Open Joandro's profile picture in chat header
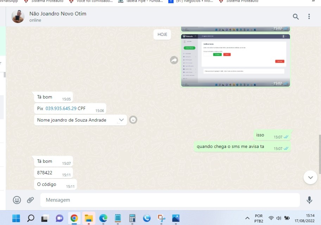This screenshot has height=225, width=321. coord(18,17)
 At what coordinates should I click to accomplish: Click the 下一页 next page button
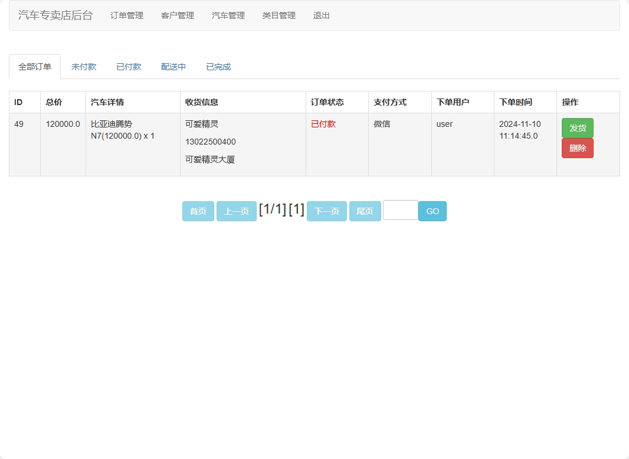[x=327, y=211]
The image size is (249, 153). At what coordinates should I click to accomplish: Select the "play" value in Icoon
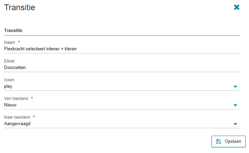click(8, 86)
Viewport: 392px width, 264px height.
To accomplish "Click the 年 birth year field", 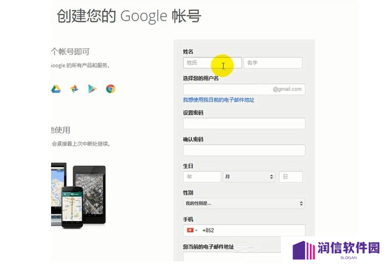I will point(202,177).
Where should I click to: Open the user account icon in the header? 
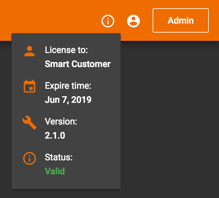pyautogui.click(x=133, y=21)
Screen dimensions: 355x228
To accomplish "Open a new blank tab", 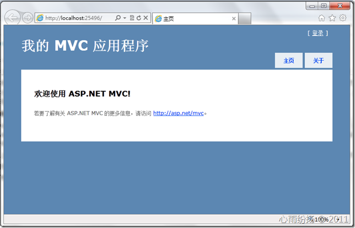I will (245, 19).
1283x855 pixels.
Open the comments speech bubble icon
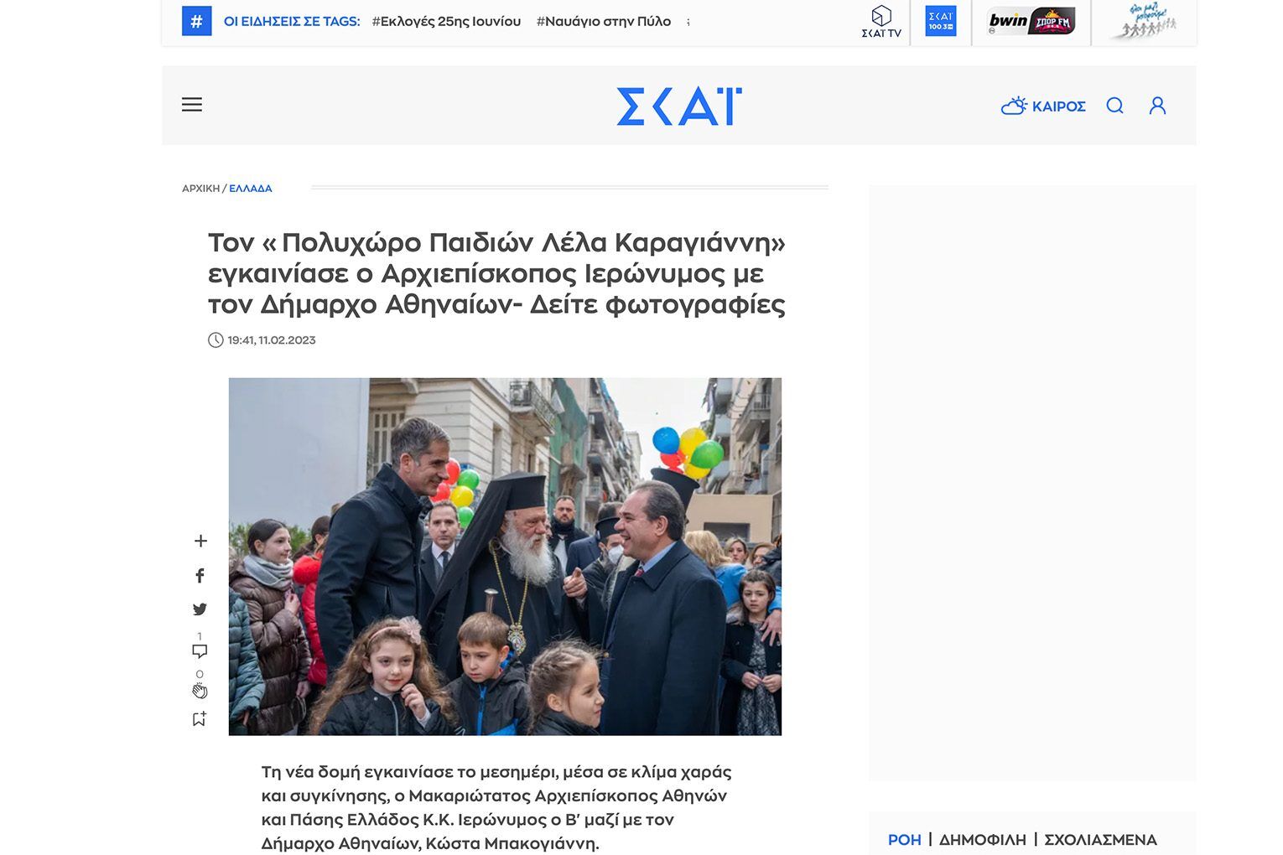pos(200,651)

- _EXERCISE GOAL_
Pull out each line of the material above that contains the word "header", and copy those lines in the order they appear.

- _FULL SOLUTION_
Open Joandro's profile picture in chat header
Where should I click to: Open the user account icon in the header? 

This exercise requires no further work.